Jean Vander Pyl, Best Known As Wilma Flintstone's Voice, Dies. Jean Vander Pyl, who was best known as the voice of Wilma Flintstone on Hanna-Barbera's The Flintstones TV series, died Saturday, April 10 at her home in Dana Point, California. She was 79. Although born in Philadelphia, she moved to Los Angeles while still a teenager and attended Beverly Hills High and UCLA. Her career began as a radio performer for several radio series including Amos And Andy, Lux Radio Theatre, Studio One, and Father Knows Best. In the late 1950's, she began doing voice work for Hanna-Barbera, and worked on several well-remembered series, including Quick Draw McGraw, Huckleberry Hound, Top Cat, Yogi Bear, and The Flintstones. In addition to Wilma Flintstone, she will perhaps be best remembered for Pebbles Flintstone and Rosie the Robot on The Jetsons. She continued to work for Hanna-Barbera until mid-1998 when she was hospitalized for lung cancer. On April 20th, Women in Animation awarded her with a posthumous lifetime achievement certificate.
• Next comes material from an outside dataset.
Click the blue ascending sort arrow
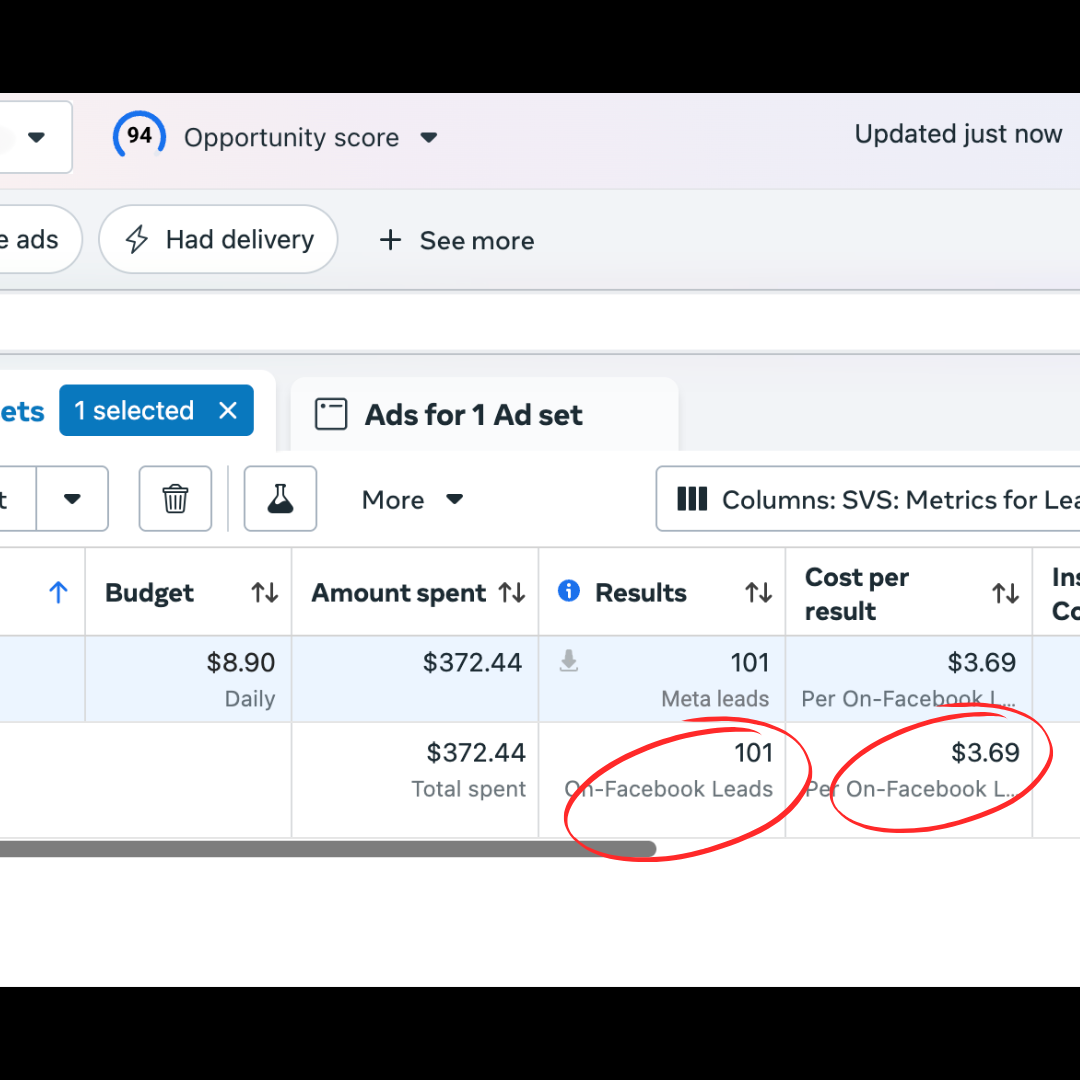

Schoolhouse Rock Creator Dies In Car Accident. David McCall died April 18th in a car accident near Kukes, Albania, along with his wife, Penny, and Refugees International's European representative Yvette Pierpaoli and the car's Albanian driver. The McCalls were en route from Tirana to Kukes, the primary reception point for Kosovar refugees. They were on a mission for Refugees International, the Washington, D.C.-based organization on whose board Mr. and Mrs. McCall served. Part of the mission was to explore providing region-wide help through radio broadcasts to refugees seeking to locate family members. The accident was the result of bad weather and treacherous road conditions. Mr. McCall, 71, was a partner in the New York-based communications consulting and advertising firm, Shepardson Stern + Kaminsky. He was a renowned figure in the advertising world, having been the chief copywriter at Ogilvy & Mather and the co-founder of his own agency, McCaffrey & McCall. Mr. McCall began his advertising career in the mailroom of Young & Rubicam after leaving Yale University in 1951. From Y&R, he joined Ogilvy & Mather, where he spent ten years, eventually succeeding founder David Ogilvy as the agency's chief copywriter. During his tenure at O&M, Mr. McCall developed campaigns for such clients as Sears, Hathaway shirts and Maxwell House coffee. For Maxwell House, he wrote the line, "Coffee that tastes as good as it smells." In 1961, Mr. McCall left O&M to co-found the advertising agency McCaffrey & McCall, Inc. The agency's clients included Exxon, Tiffany, Hiram Walker, J.C. Penney, The Hartford Insurance Company, Mercedes-Benz and Norelco. Among the many campaigns the agency developed was the name change from Esso to Exxon. He also created the television commercial featuring Santa Claus sledding downhill on a Norelco electric shaver. In 1973, he created Schoolhouse Rock, a series of 3-minute animated educational segments that originally aired on the ABC television network during Saturday and Sunday morning cartoons from 1973 to 1985, and again in 1993. McCall originally presented the Schoolhouse Rock idea to Michael Eisner, who at the time was serving as ABC's vice president for children's television programming. The series won four Emmy Awards.